I like flo. yellow and flo. green.. I'm also I huge Baltimore Ravens fans so most of mine are ending up black and purple recently..


----------



## IGluIt4U (Sep 22, 2004)

golfingguy27 said:


> I like flo. yellow and flo. green.. I'm also I huge Baltimore Ravens fans so most of mine are ending up black and purple recently..


Orange is one of the more popular colors, so steer away from that.. :chortle:

A Ravens fan, eh? I'm likin this new guy already.. :chortle; :thumb: :chees:


----------



## IGluIt4U (Sep 22, 2004)

golfingguy27 said:


> I like flo. yellow and flo. green.. I'm also I huge Baltimore Ravens fans so most of mine are ending up black and purple recently..

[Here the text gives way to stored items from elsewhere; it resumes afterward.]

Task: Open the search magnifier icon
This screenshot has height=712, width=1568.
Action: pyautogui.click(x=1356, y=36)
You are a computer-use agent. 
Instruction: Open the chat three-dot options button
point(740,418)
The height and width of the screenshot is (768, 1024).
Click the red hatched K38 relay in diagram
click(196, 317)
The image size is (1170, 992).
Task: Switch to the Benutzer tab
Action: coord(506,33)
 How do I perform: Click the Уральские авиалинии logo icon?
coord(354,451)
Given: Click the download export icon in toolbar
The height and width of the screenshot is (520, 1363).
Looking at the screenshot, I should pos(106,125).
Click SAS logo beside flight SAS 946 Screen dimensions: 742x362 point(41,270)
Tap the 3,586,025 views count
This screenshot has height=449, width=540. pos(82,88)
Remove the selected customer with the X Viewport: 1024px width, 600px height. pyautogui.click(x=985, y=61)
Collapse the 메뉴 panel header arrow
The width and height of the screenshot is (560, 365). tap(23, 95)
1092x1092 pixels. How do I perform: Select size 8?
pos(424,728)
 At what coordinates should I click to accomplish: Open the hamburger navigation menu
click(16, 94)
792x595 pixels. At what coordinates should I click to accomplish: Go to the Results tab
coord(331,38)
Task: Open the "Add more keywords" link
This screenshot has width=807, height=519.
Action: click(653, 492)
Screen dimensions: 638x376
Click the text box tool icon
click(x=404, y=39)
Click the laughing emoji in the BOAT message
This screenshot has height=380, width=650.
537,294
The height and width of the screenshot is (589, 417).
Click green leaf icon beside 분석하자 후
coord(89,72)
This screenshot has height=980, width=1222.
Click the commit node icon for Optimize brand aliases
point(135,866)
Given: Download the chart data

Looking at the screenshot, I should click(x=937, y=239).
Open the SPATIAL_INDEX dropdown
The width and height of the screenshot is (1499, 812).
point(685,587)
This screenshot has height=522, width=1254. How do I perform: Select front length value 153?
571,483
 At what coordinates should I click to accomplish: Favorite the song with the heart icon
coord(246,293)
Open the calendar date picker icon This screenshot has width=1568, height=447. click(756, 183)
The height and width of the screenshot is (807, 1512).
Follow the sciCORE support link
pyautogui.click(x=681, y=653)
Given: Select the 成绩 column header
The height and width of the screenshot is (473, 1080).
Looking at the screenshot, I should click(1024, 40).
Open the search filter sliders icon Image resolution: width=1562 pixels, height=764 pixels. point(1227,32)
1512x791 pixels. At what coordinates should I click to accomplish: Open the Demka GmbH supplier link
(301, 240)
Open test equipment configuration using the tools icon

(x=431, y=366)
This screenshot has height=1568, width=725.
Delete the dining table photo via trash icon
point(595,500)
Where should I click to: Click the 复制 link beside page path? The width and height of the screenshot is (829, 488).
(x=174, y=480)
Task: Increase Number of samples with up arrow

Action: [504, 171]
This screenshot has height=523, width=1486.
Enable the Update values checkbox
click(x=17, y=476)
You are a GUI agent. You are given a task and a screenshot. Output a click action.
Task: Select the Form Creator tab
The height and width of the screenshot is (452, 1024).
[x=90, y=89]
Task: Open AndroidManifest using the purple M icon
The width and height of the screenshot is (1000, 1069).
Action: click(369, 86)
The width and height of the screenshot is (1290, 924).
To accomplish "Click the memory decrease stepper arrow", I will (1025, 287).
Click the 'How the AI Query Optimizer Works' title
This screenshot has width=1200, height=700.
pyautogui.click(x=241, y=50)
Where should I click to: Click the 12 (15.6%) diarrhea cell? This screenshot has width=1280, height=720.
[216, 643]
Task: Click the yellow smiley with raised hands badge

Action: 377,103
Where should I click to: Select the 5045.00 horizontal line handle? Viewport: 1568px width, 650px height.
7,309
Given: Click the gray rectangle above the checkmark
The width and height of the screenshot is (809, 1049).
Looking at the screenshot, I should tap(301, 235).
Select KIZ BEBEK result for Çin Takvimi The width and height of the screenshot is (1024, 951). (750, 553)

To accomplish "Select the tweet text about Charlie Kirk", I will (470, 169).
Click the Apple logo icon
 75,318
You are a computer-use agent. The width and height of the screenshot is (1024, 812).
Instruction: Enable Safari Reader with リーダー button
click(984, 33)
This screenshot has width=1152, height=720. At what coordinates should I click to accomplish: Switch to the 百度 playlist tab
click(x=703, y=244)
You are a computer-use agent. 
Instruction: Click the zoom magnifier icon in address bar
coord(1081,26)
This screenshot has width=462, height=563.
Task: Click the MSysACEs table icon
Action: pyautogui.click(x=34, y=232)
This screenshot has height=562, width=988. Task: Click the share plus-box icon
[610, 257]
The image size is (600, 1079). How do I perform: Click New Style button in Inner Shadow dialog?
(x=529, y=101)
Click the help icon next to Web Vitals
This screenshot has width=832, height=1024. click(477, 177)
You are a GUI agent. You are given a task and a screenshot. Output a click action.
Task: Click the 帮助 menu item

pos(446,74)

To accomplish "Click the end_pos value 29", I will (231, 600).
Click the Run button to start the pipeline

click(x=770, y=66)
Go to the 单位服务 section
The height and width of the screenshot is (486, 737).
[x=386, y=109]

Orange is one of the more popular colors, so steer away from that.. :chortle:

A Ravens fan, eh? I'm likin this new guy already.. :chortle: :thumb: :cheers:


----------



## LoneEagle0607 (Jan 15, 2008)

*favorite colors*

I like purple and white. Haven't come across anyone else with this combination yet.


----------



## JayMc (Jan 4, 2005)

I'm using blue FF Flash on my 3D arrows, blue FF187s on my field arrows and blue feathers on my indoor arrows.


----------



## Brown Hornet (Aug 8, 2002)

Huh.... Favorite vane color... What is this Gen Pop? :doh:

Black just like for 3D....


----------



## mag41vance (Mar 13, 2008)

All white for my arrows. (& white nocks)

For some reason white vanes have fewer adhesion issues.


----------



## Spoon13 (Feb 20, 2007)

Currently using 2 Orange and 1 White. But that is subject to change.


----------



## WrongdayJ (May 22, 2008)

Two fluorescent green and one white, with a fluorescent green knock works well for me- especially on the longer Hunter target faces.


----------



## Brown Hornet (Aug 8, 2002)

mag41vance said:


> All white for my arrows. (& white nocks)
> 
> For some reason white vanes have fewer adhesion issues.


That's odd....what kind of vanes are you using?

My black ones stick just as good as the white and the orange, and the purple, and the blaze orange and yellow and all the other colors I have tried. 

I need a new target....so I get a lot of sink past the nock arrows...I shot the same Nano into it at 10 yds this week and had it buried at least 50 times...all 3 vanes are still stuck great just like the first time I shot it last year when I built them :noidea:


----------



## ebonarcher (Mar 2, 2008)

Since I shoot in the high desert in Ca. I use black and whit. Sorry it is black. Orange nocks help them to stand out.


----------



## psargeant (Aug 1, 2004)

I like FF Blaze- but everybody shoots those

FF Flo Red- Its Pink, but nobody else shoots 'em so your arrows are usually easy to find in a crowded target on the off chance you manage to drop one in the dot...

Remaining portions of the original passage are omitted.